Cloning and expression of CYP2F3, a cytochrome P450 that bioactivates the selective pneumotoxins 3-methylindole and naphthalene.

ABSTRACT

Members of the CYP2F gene subfamily are selectively expressed in lung tissues and have been implicated as important catalysts in the formation of reactive intermediates from several pneumotoxic chemicals. Human CYP2F1 bioactivates 3-methylindole (3MI), while mouse CYP2F2 bioactivates naphthalene. Although 3MI is a potent pneumotoxin in ruminants and rodents, the participation of cytochrome P450s from the 2F subfamily in 3MI bioactivation has not been fully defined.

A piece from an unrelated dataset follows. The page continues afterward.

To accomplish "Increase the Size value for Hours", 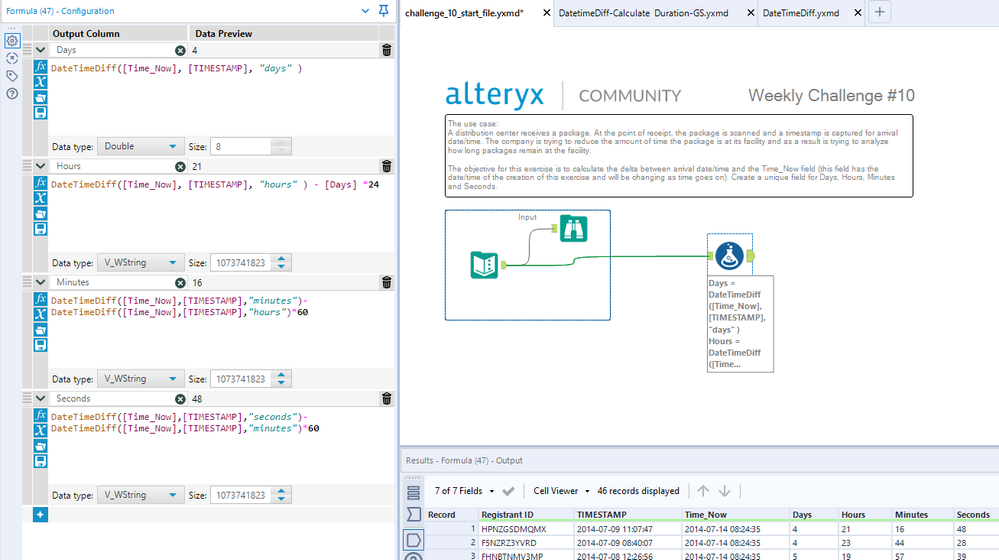I will [x=281, y=259].
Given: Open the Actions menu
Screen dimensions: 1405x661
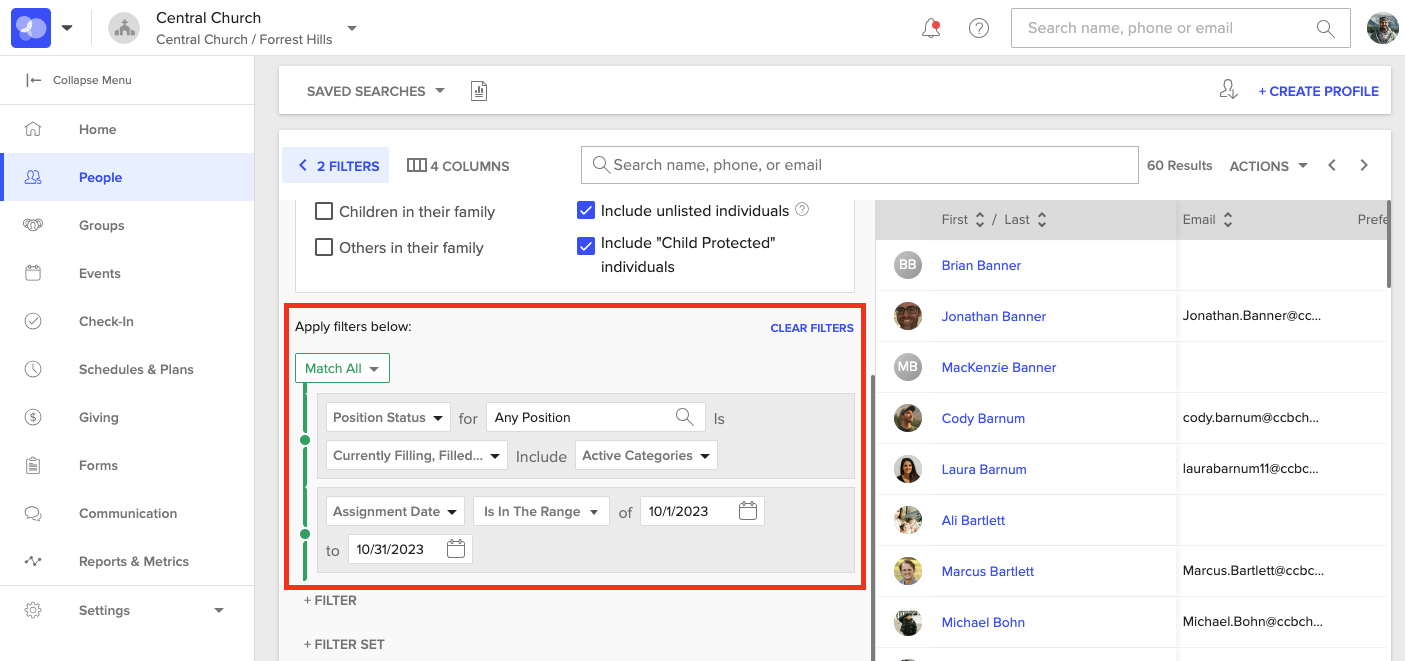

To test the hypothesis that a goat lung 2F homologue uniquely catalyzes the dehydrogenation of 3MI to the putative electrophile 3-methylene-indolenine, the CYP2F3 cDNA was cloned from a goat lung cDNA library and expressed in Escherichia coli. The predicted amino acid sequence of CYP2F3 possessed 82% identity to both human CYP2F1 and mouse CYP2F2. CYP2F3 was mutated at the 5' end, expressed in E. coli, and shown to have a molecular mass of 50 kDa. The reconstituted enzyme uniquely catalyzed only the dehydrogenation of 3MI to form 3-methylene-indolenine, an electrophilic intermediate, without detectable formation of other products, thus demonstrating highly unusual selectivity for dehydrogenation rather than hydroxylation of a substrate. Immunoinhibition studies demonstrated that about 20% of the production of the intermediate in goat lung microsomal samples was produced by CYP2F3. The CYP2F3 enzyme had a specific activity that was similar to that of human cDNA-expressed CYP2F1. CYP2F3 also stereoselectively catalyzed the formation of the 1R,2S-oxide from naphthalene; this stereoisomer is the putative pneumotoxin. The enzyme, however, lacked catalytic activity with other common P450 substrates including 7-ethoxycoumarin, a substrate for CYP2F1, indicating that the substrate selectivity of CYP2F3 appears to be high.